**Do this**
Rewrite the lines starting at the one containing "Task: Select Downloads in the navigation pane" and ending at the one containing "coord(678,539)", putting "sidebar" in place of "navigation pane" and leaving everything else unchanged.

**Data provided**
::::::::

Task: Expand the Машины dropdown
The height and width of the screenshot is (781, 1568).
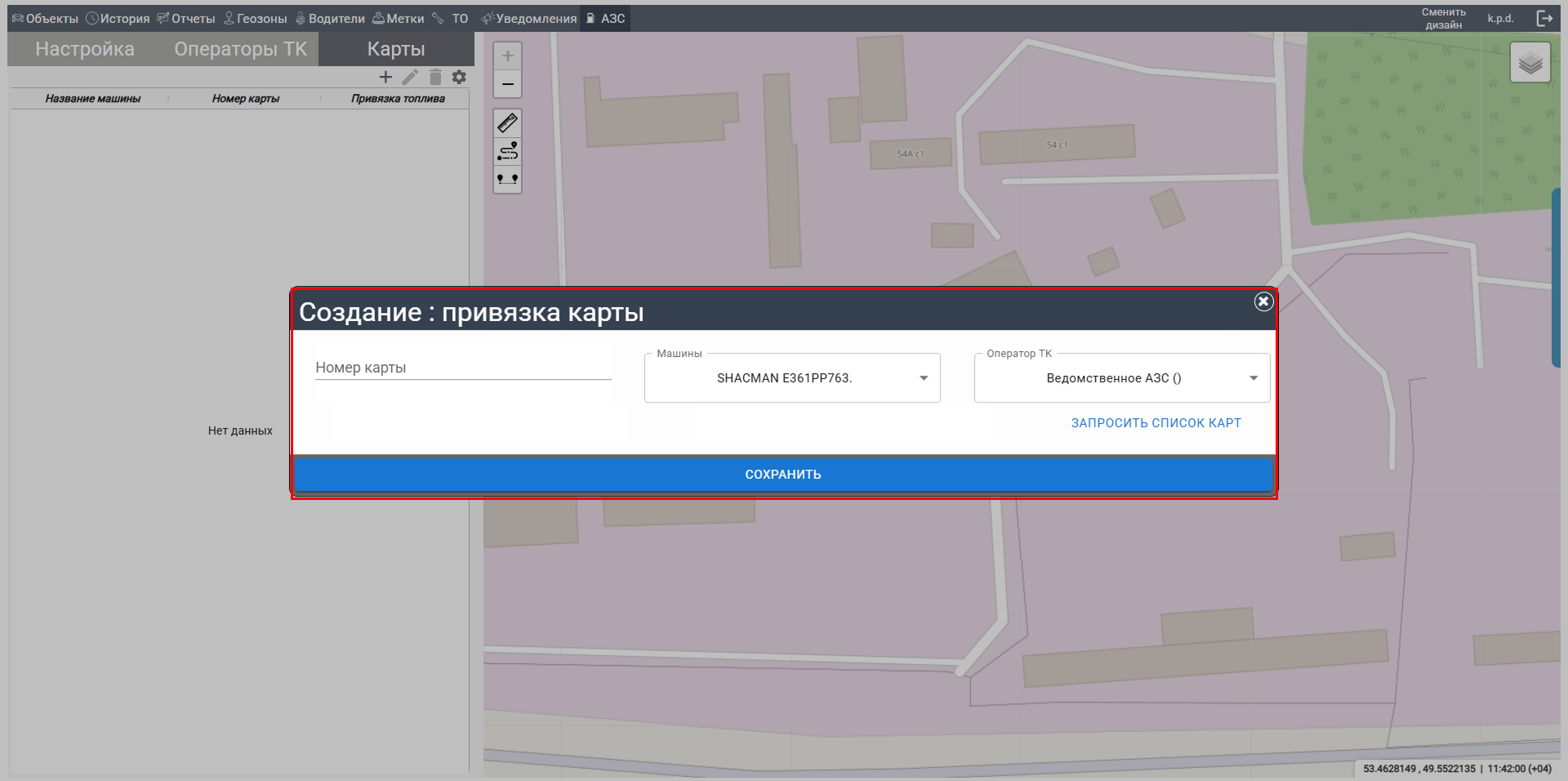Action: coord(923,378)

::::::::

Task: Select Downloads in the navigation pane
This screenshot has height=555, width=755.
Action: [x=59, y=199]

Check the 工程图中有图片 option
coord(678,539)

::::::::

**Solution to this exercise**
Task: Select Downloads in the sidebar
This screenshot has height=555, width=755.
Action: [x=59, y=199]

Check the 工程图中有图片 option
coord(678,539)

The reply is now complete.